Friday, May 14, 2010

wow parents, they can be the worst influences, i guess they don't mean to most of the time and it's such a sensitive area, taboo to discuss, i mean outside of therapy it's unhealthy to discuss openly with them about issues and dynamics although i do with jakob, i try to be as open as possible until he gets bored or tells me to can it. but there are limits to disclosure, and this is appropriate, however for a writer there are no limits, everything is revealed and laid bare, it must be this way, for the writer reveals his soul in everything he creates.
i was reading irvine welsh, crime and secrets of the master chefs, two very heavy novels about families and dysfunctionality and environments that oppress and past catching up and loops and time, dialogue that scans like conversation, conversation that you could almost hear in any pub, welsh can write. he has the perception to look at a character and create him as flawed and desperate and unloveable and then you find yourself beginning to care, starting to love the beast. some people criticise me for reading welsh, why read something so negative, so dark and fucked up?
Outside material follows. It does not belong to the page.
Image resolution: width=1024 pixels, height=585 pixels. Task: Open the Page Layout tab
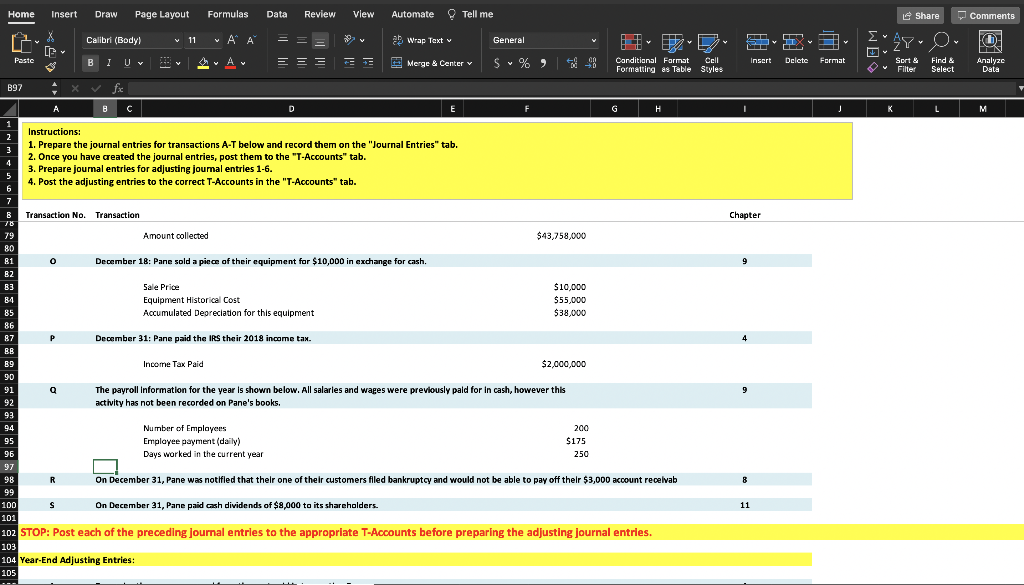point(162,14)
i don't know, it's not fun or easy going, it's compulsive and grotesque but raw and real i guess and these people who inhabit his world are people i kind of know, people i left behind, unsavoury and unlikable, but it's a darkness i am familiar with and like all mythological journeys we find the main character finds some sort of redemption at the end of their journey and it's this journey we all need to take really, at the age of 47 when you have had a few knocks, taken a couple of hits and dodged the killing joke, when your heart is not quite as light as it was, when your soul feels slightly heavier, it's time to start looking for some kind of closure. it starts with family and it should end with family, so i forgive everyone, my mum, my dad, my brother, far out people if you would just see me.
it's really all i can do on that score.
jake is getting ready, he's organising himself and doing a great job, i know he's nervous, anxiety sits heavy in this house anyway and it can't be easy with the environment but he does really really well, he smiles and jokes and gets what needs to be done done, he wins people over and he works hard, he uses the one thing that will send him far in this place, initiative.
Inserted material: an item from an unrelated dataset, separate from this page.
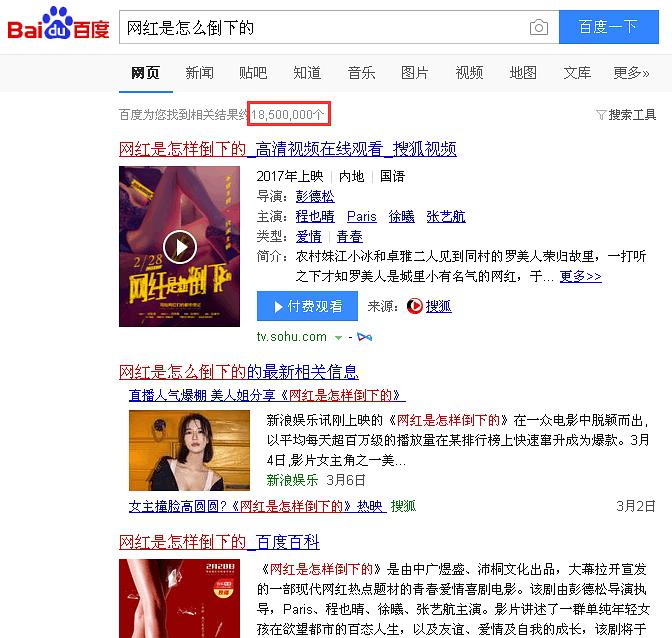Open the 爱情 genre link

click(309, 237)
i love you jake, you made a man who never really feel pride over any of his achievements, although loosing my virginity was a big moment, the rest i always felt like i was actually quite detached, a side effect of having a good imagination and being somewhat other worldly, but i never really felt proud about any thing, even the films i acted in i never really saw them, the photographs i took maybe one or two made me feel good but pride was not the word i'd use. pride they say is a sin. well i understand it has a negative connotation, but i think in this context i can say i don't care if it's a sin or not, i feel proud that you are who you are. i don't ask anything from you, just be happy, live true to yourself and never be afraid to love the people you care about.
i have ten more days with you jake, five of those you will be away at your friends, so that leaves 5.
five days to really do something mind blowing and brilliant.